Ein großer Automobilkonzern wurde beschuldigt, personenbezogene Daten seiner Beschäftigten ohne ausreichende Information an einen US-Compliance-Monitor weitergegeben zu haben. Dabei ging es um Listen mit Personalnummern, Hintergrundprüfungen und Angaben zu Disziplinarmaßnahmen. Diese Daten waren meist pseudonymisiert, also ohne Klarnamen.

Die Datenschutzbehörde hielt dies dennoch für einen DSGVO-Verstoß, da die Daten nur pseudonymisiert, aber nicht anonymisiert worden seien, und leitete ein entsprechendes Ordnungswidrigkeiten-Verfahren ein.

Dieser Argumentation folgte das LG Hannover jedoch nicht.

Entscheidend sei die Sichtweise des Empfängers, in diesem Fall des US-Monitors. Pseudonymisierte Daten (z. B. nur mit Personalnummern) seien auch dann faktisch anonym, wenn der Empfänger sie nicht bestimmten Personen zuordnen könne und auch keinen Anlass oder Möglichkeit zur Zuordnung habe.

Der Monitor sei im Ausland tätig gewesen und habe keinen Zugang zu den internen Systemen des Unternehmens gehabt. Auch wenn er theoretisch Klarnamen hätte anfordern können, hat er dies nicht getan. Solange er sich mit den pseudonymisierten Daten begnügt, sind diese für ihn praktisch anonym.

"Die Pseudonymisierung kommt hier jedoch einer Anonymisierung tatsächlich sehr nahe (Stichwort: anonymisierende Pseudonymisierung). 

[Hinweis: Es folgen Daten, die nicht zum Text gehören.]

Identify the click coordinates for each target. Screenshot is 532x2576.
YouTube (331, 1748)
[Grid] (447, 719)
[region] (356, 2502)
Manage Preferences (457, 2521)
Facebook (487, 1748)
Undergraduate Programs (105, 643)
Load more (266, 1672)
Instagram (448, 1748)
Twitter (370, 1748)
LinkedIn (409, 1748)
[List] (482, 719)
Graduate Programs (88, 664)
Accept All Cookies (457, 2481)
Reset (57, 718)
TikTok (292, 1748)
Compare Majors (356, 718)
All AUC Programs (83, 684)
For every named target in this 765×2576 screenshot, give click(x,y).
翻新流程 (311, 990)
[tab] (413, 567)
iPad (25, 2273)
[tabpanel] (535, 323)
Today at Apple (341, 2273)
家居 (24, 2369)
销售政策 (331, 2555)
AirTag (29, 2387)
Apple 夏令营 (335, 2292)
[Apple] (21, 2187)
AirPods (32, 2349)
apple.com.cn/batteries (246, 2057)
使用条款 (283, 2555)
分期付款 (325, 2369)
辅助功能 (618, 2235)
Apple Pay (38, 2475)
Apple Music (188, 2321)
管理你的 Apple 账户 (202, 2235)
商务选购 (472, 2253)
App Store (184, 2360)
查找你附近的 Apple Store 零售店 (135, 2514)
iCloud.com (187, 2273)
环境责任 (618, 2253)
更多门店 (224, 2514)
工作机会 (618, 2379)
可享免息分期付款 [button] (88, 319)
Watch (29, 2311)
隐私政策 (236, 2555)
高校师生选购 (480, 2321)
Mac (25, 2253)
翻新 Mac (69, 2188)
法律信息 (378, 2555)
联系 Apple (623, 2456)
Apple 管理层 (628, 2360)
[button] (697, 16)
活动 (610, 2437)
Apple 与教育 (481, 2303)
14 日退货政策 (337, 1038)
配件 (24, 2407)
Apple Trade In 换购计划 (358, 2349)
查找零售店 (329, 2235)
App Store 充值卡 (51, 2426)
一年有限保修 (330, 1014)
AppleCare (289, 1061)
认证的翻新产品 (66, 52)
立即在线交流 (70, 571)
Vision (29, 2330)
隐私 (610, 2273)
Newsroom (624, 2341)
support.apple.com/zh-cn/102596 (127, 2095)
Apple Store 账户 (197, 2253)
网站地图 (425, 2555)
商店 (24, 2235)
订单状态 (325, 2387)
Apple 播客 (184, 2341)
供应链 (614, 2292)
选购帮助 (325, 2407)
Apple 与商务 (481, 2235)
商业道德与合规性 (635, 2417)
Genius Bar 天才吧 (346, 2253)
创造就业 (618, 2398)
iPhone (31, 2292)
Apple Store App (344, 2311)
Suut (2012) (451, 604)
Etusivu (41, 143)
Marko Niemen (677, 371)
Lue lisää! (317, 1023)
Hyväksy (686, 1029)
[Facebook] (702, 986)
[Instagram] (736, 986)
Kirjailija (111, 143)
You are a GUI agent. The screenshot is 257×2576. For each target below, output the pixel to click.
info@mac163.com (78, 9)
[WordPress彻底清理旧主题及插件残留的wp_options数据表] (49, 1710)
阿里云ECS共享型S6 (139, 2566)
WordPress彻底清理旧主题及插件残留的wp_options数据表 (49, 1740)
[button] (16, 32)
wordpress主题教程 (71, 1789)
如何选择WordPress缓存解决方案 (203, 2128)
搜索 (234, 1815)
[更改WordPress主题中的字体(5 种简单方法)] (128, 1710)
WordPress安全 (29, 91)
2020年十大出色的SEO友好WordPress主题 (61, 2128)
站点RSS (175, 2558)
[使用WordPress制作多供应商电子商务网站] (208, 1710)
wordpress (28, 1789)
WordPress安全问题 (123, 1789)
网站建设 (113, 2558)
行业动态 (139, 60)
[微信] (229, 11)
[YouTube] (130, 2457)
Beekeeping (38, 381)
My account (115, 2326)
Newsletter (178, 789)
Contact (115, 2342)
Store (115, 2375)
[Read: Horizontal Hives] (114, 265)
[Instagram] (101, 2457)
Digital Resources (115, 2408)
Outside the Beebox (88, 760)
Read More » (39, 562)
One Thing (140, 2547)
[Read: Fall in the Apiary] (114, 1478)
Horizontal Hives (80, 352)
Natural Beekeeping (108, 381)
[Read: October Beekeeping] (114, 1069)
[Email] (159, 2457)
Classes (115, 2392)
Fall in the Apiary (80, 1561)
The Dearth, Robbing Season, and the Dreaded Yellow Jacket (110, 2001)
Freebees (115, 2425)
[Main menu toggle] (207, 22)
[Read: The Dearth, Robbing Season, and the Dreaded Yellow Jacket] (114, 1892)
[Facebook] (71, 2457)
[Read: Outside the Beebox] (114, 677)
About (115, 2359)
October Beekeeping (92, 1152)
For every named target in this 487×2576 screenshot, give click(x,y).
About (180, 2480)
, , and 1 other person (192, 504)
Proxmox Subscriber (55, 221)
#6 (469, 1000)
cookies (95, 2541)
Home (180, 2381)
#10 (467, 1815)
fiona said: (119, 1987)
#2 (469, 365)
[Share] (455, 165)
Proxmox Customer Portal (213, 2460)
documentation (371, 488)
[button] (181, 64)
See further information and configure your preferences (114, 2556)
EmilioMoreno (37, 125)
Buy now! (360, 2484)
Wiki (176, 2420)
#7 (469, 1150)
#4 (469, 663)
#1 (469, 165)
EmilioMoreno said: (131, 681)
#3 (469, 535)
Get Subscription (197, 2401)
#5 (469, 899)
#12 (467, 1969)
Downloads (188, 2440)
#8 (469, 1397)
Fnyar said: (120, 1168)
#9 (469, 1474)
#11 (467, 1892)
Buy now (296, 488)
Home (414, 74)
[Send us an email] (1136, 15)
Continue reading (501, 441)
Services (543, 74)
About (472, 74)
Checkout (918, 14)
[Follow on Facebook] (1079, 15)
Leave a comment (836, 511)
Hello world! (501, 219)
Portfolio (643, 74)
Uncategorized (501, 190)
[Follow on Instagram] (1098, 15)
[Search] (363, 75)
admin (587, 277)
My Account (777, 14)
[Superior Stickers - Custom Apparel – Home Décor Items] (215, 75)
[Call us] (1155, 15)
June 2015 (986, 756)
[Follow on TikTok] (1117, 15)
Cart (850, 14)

Der außerhalb des Betriebes stehende, im Ausland befindliche Monitor war nämlich nicht in der Lage, die Personalnummern bestimmten Personen zuzuordnen. Die Annahme des LfD, dass dieses „aufgrund von Datenerhebungen und Datenverknüpfungen und geführten Gesprächen durchaus in bestimmten Fällen möglich gewesen sein dürfte“ ist spekulativ und verkennt, dass der Monitor dazu gar keine Veranlassung hatte, weil er nach den vertraglichen Vereinbarungen die Offenlegung von Klarnamen hätte verlangen können. Solange er dies nicht tat und sich mit den Personalnummern begnügte, waren die dahinterstehenden Personen für ihn quasi anonym."

Hinweis:
Das LG Hannover hob die Behördenentscheidung gegen das Unternehmen auf, ließ aber die zuvor erörterte Frage hinsichtlich Anonymisierung am Ende offen. Denn insoweit heißt es in der Entscheidung:

"Letztlich kann die Frage, ob unter diesen Umständen bereits von einer Anonymisierung auszugehen ist, hier jedoch dahingestellt bleiben, zumal die vorgenannte Entscheidung des EuG vom 26.04.2023 nicht rechtskräftig ist.

Jedenfalls ist nach Auffassung der Kammer der aus Art. 13 DSGVO resultierenden Informationspflicht durch die allgemeinen Informationen in der Universellen Datenschutzerklärung, dem Informationsschreiben/FAQ (…) sowie den „Wichtigen datenschutzrechtlichen Informationen im Zusammenhang mit dem Monitorship (…)“ Genüge getan."